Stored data

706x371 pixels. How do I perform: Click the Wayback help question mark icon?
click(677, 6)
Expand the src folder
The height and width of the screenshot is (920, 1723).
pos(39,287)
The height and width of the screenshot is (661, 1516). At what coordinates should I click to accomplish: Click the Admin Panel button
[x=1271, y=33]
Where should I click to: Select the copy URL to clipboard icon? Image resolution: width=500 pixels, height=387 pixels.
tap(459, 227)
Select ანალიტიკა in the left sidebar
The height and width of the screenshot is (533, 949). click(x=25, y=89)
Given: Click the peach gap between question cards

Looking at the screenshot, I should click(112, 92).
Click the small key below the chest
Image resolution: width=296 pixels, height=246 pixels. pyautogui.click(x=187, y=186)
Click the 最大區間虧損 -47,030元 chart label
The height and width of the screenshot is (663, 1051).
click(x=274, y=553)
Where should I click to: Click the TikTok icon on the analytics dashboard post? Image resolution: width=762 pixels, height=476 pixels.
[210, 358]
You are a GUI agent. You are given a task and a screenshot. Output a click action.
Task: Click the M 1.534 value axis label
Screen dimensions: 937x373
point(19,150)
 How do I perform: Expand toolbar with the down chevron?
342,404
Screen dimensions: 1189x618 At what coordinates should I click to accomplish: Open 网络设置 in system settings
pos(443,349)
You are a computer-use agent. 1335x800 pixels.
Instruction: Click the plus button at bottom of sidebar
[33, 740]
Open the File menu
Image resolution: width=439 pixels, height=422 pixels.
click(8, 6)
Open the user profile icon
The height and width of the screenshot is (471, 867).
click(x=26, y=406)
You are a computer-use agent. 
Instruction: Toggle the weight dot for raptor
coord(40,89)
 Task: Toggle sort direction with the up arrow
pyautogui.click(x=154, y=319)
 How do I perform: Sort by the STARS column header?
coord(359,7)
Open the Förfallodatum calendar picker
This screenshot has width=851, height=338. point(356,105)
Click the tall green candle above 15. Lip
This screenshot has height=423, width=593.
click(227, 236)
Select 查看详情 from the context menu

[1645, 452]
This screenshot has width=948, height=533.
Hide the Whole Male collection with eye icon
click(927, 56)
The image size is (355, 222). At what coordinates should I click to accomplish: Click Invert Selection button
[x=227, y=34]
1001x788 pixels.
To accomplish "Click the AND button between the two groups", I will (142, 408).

• _Written task_:
Format the lines above as a JSON list of strings, with one string for each line and no entries for blank lines.

• _Answer to this exercise_:
[
  "706x371 pixels. How do I perform: Click the Wayback help question mark icon?",
  "click(677, 6)",
  "Expand the src folder",
  "The height and width of the screenshot is (920, 1723).",
  "pos(39,287)",
  "The height and width of the screenshot is (661, 1516). At what coordinates should I click to accomplish: Click the Admin Panel button",
  "[x=1271, y=33]",
  "Where should I click to: Select the copy URL to clipboard icon? Image resolution: width=500 pixels, height=387 pixels.",
  "tap(459, 227)",
  "Select ანალიტიკა in the left sidebar",
  "The height and width of the screenshot is (533, 949). click(x=25, y=89)",
  "Given: Click the peach gap between question cards",
  "Looking at the screenshot, I should click(112, 92).",
  "Click the small key below the chest",
  "Image resolution: width=296 pixels, height=246 pixels. pyautogui.click(x=187, y=186)",
  "Click the 最大區間虧損 -47,030元 chart label",
  "The height and width of the screenshot is (663, 1051).",
  "click(x=274, y=553)",
  "Where should I click to: Click the TikTok icon on the analytics dashboard post? Image resolution: width=762 pixels, height=476 pixels.",
  "[210, 358]",
  "You are a GUI agent. You are given a task and a screenshot. Output a click action.",
  "Task: Click the M 1.534 value axis label",
  "Screen dimensions: 937x373",
  "point(19,150)",
  " How do I perform: Expand toolbar with the down chevron?",
  "342,404",
  "Screen dimensions: 1189x618 At what coordinates should I click to accomplish: Open 网络设置 in system settings",
  "pos(443,349)",
  "You are a computer-use agent. 1335x800 pixels.",
  "Instruction: Click the plus button at bottom of sidebar",
  "[33, 740]",
  "Open the File menu",
  "Image resolution: width=439 pixels, height=422 pixels.",
  "click(8, 6)",
  "Open the user profile icon",
  "The height and width of the screenshot is (471, 867).",
  "click(x=26, y=406)",
  "You are a computer-use agent. ",
  "Instruction: Toggle the weight dot for raptor",
  "coord(40,89)",
  " Task: Toggle sort direction with the up arrow",
  "pyautogui.click(x=154, y=319)",
  " How do I perform: Sort by the STARS column header?",
  "coord(359,7)",
  "Open the Förfallodatum calendar picker",
  "This screenshot has width=851, height=338. point(356,105)",
  "Click the tall green candle above 15. Lip",
  "This screenshot has height=423, width=593.",
  "click(227, 236)",
  "Select 查看详情 from the context menu",
  "[1645, 452]",
  "This screenshot has width=948, height=533.",
  "Hide the Whole Male collection with eye icon",
  "click(927, 56)",
  "The image size is (355, 222). At what coordinates should I click to accomplish: Click Invert Selection button",
  "[x=227, y=34]",
  "1001x788 pixels.",
  "To accomplish \"Click the AND button between the two groups\", I will (142, 408)."
]